Your answer should consist of every line in the records that holds "label".

(Items from a dataset)
↓

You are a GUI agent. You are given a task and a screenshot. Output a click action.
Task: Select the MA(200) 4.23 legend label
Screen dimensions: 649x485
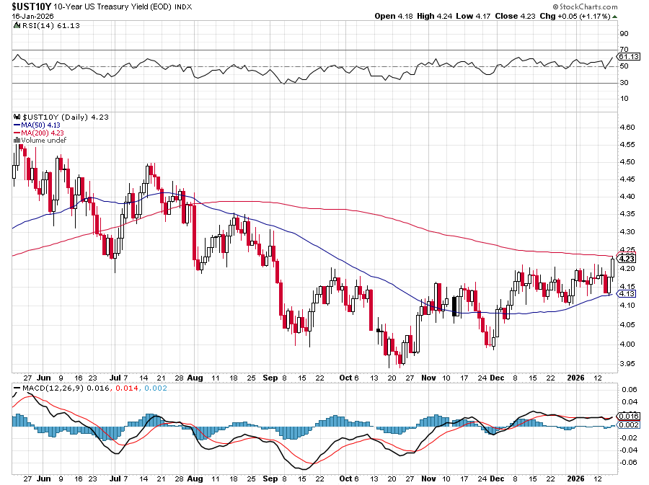click(44, 133)
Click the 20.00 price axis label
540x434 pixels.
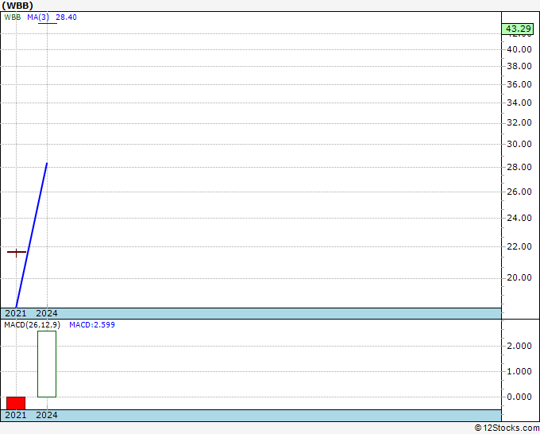pyautogui.click(x=519, y=278)
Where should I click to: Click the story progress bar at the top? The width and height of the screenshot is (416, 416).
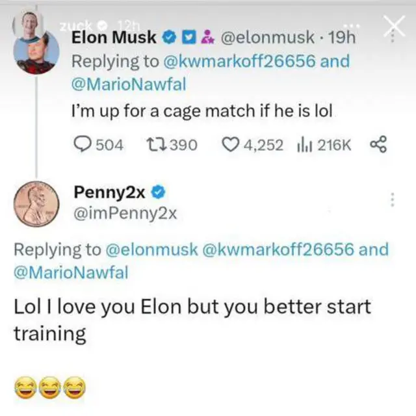(208, 3)
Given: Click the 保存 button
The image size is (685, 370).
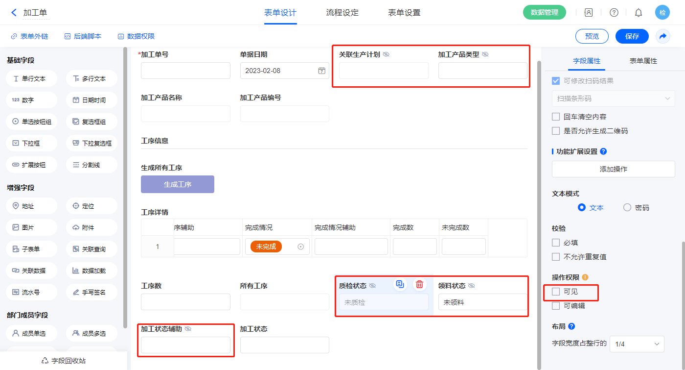Looking at the screenshot, I should tap(632, 36).
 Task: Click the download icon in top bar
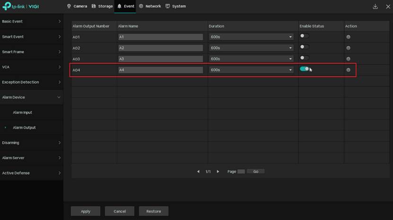coord(375,7)
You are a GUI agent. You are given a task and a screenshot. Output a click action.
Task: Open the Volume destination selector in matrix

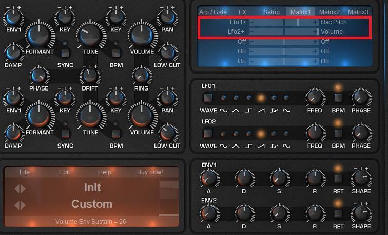tap(332, 32)
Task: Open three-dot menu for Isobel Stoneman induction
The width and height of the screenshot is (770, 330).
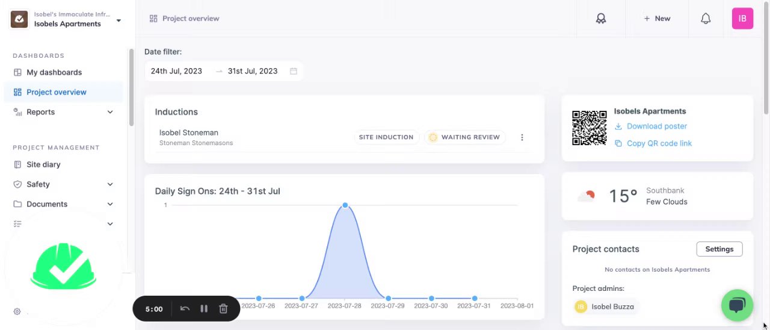Action: (522, 137)
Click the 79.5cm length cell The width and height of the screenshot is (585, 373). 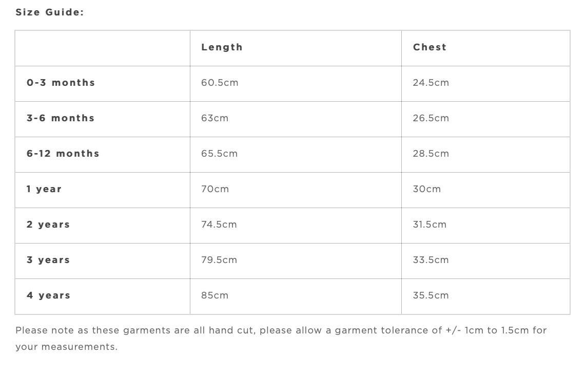point(219,260)

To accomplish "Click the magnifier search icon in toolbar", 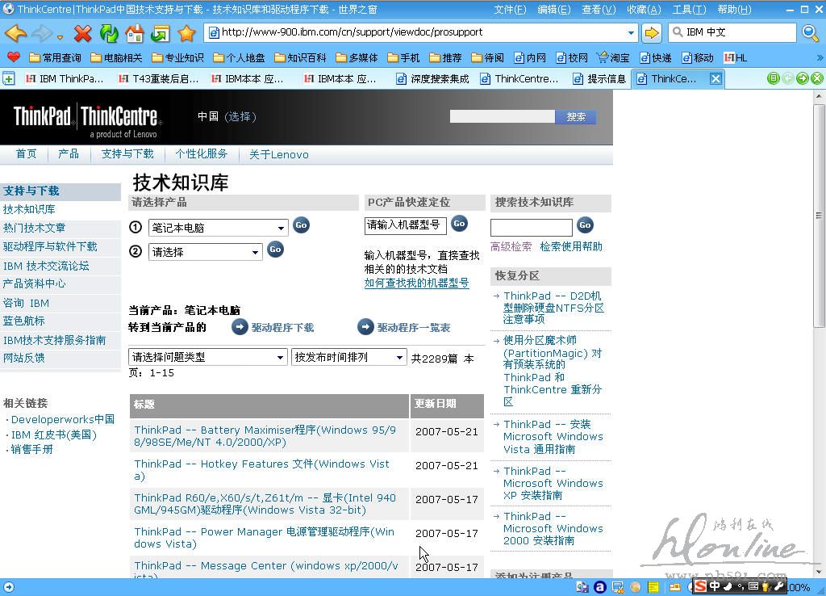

↑

### THE ANSWER
Task: Select the MA(200) 4.23 legend label
Click the 20.00 price axis label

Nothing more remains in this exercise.